ФРАГМЕНТ ДОКУМЕНТА
============================================================
Разбирая свой московский архив, я обнаружил эти три машинописных странички – второй экземпляр закладки. Так я и не знаю – это подлинный Веничка или подражание ему? …Но что-то я не припомню, чтобы в 70-е годы занимались подобными розыгрышами, а бумажки, по тому, где они лежали, как раз тогдашние. Поспрашивал знатоков Веничкиного литнаследства – нет, не знают, не читали, не видели у Вени ничего похожего. Вот и поди гадай…[1]
Слог очень похож на Веничкин, хотя текст отделан не так хорошо, как «Петушки». Которые я прочел впервые в 72-м году и, как и все, пережил сильное потрясение. Ужас как захотелось познакомиться, и вскоре очутился я в одной компании с Веничкой, знакомый привел. Я был с гитарой и портвейном. Компания была уже выпивши и встретила меня насмешливо: я впервые почувствовал себя классиком, достаточно устаревшим для осмеяния. Я выставил два огнетушителя по 0,8 – не то это был «Агдам», не то «72-й» портвейн. Аудитория сильно подобрела. А когда я их догнал и ударил по струнам – совсем стало легко. Я пел свои песенки из «Недоросля» (я их написал больше 20 штук к знаменитой комедии), и мои стилистические изыски легко просекала эта хорошо продвинутая публика, во главе с Веней – что может быть приятнее для тщеславного автора?
(Не знаю, как кому, а мне из новейшего городского словаря многие словечки по душе: тусовка, просекать, тащиться, прикид, продвинутый, прикольный – всё это, по-моему, доказывает неистощимую творческую живучесть русского языка.)
============================================================
СОДЕРЖИМОЕ НАБОРА ДАННЫХ
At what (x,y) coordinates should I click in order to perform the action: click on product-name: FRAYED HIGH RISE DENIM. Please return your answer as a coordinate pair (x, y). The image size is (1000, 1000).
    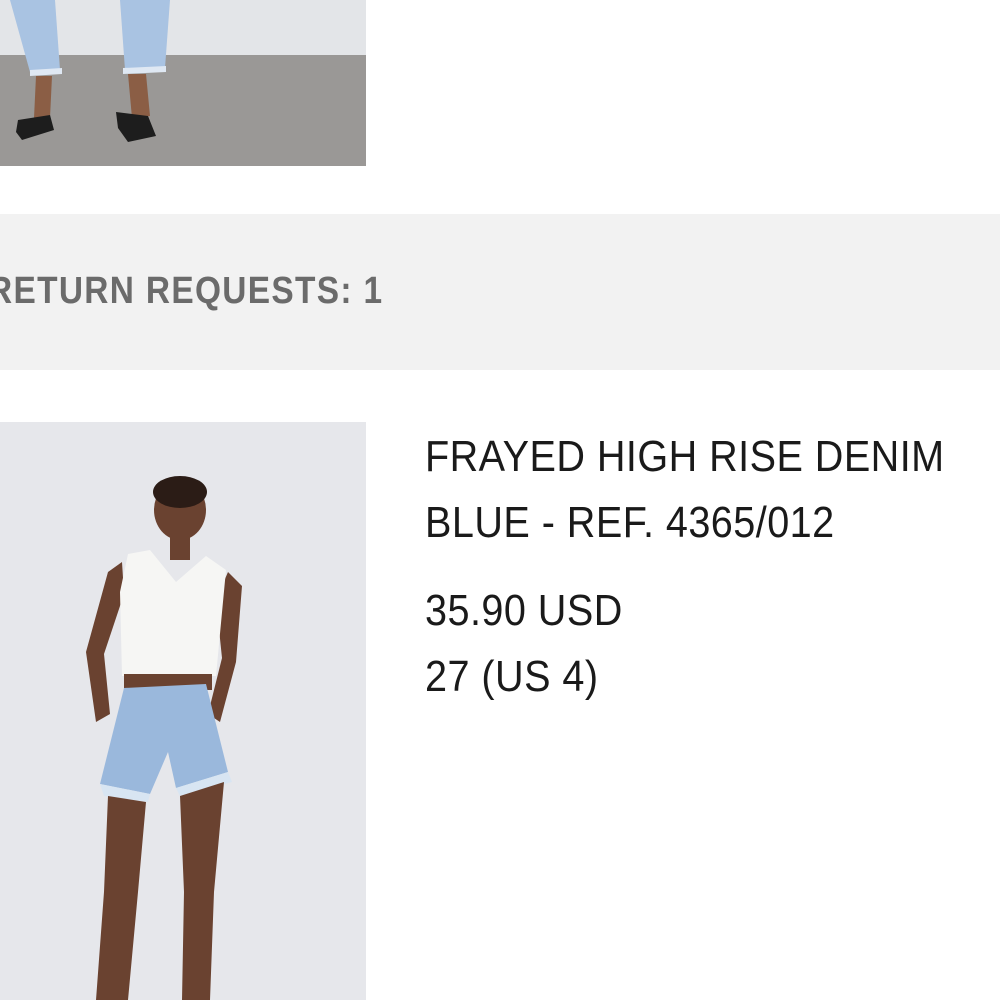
============================================================
ЗАДАНИЯ ДЛЯ РАБОТЫ
1. Выпишите все словечки из новейшего городского словаря, перечисленные в скобках во фрагменте воспоминаний о Веничке.
2. Переведите на английский язык предложение из воспоминаний о Веничке: «Компания была уже выпивши и встретила меня насмешливо: я впервые почувствовал себя классиком, достаточно устаревшим для осмеяния.»
3. Продолжите воспоминания о знакомстве с Веничкой начиная с фразы, следующей за последней приведенной.

РАЗДЕЛ ОТВЕТОВ
1. тусовка, просекать, тащиться, прикид, продвинутый, прикольный

2. The company had already been drinking and greeted me with mockery: for the first time I felt like a classic, outdated enough to be ridiculed.

3.
Веня лежал – или возлежал – во всю свою длину в углу на широкой тахте и в основном одобрительно помалкивал. Не помню ни единой его реплики. Он показался мне провинциальным красавцем. Но голос – переубедил. Красивый иронический баритон. Потому-то я и оказался в глубоком шоке, когда – много позже – услышал в телефонной трубке механический – точнее металлический – голос его французской «говорилки», вставленной в оперированное горло.
Ни дружбы, ни даже приятельства у нас с ним не произошло. Вполне сложившиеся, совсем разные люди. Хотя я всегда им восхищался и любовался. А тогда, в 72-м, прочтя «Петушки» и будучи в восторге, я сочинил стихотворение.
* * *
Ты, Веня, да еще Чадаев,
Да я, да Пушкин – ну и проч.,
Кто до холопства не охоч –
Мы не в чести у наших оч-
чень наблюдательных хозяев.
В сравненьи с нами Пушкин цвел:
Тон петербургский! Дух московский!
Кто Шаховской – и кто Чаковский?
Сам Дельвиг «Литгазету» вел!
Лексан Сергеич выбирал,
Куды чего послать печатать.
Ему, где надоть и не надоть,
Бумагу цензор не марал.
У нас вон тоже – Полевой.
Да что ж равнять объем и плоскость?
Где прыгал орган половой,
Висит статья про яйценоскость.
Эт сетера, эт сетера…
И Пушкину вскрывали письмы,
И Пушкину вставляли клизьмы
За анекдоты и бон мо.
Но
Ежедневно жрать дерьмо
И присноханжеские «изьмы»,
Когда не то чтобы в столе –
В сознанье шарит соглядатай
И пребываешь на земле
Как превентивно виноватый,
Когда и в профиль и анфас –
Родня, знакомые, поступки,
Когда ничтожные уступки
Чуть не в восторг ввергают нас…
…Так, Веня: где же НАШ журнал?
А вот он: ручка да бумажка,
Да сам-третей пиит-бедняжка,
Не-член; не-профессионал.
Журнал назвали – так уныло! –
Жестяным словом: самиздат.
Тут ход исторьи виноват.
Пи..ец. Начальство утвердило.
Зато корысти – никакой,
Окроме гордости и чести.
Плетнева просьбами не ести
И к Бенкендорфу – ни ногой.
И Бенкендорфу полный рай
Без суеты хватать за жопу
Нетитулованную шоблу
И отправлять в далекий край:
Кого в Сибирь, кого в Европу.
А деньги…
Деньги-денюжки-и-и!..
Ах, Веня! Кто оценит слово
Поэта? Деньги – пустяки:
Хоть десять тыщ за «Годунова»,
Хоть с маслом шиш – за «Петушки».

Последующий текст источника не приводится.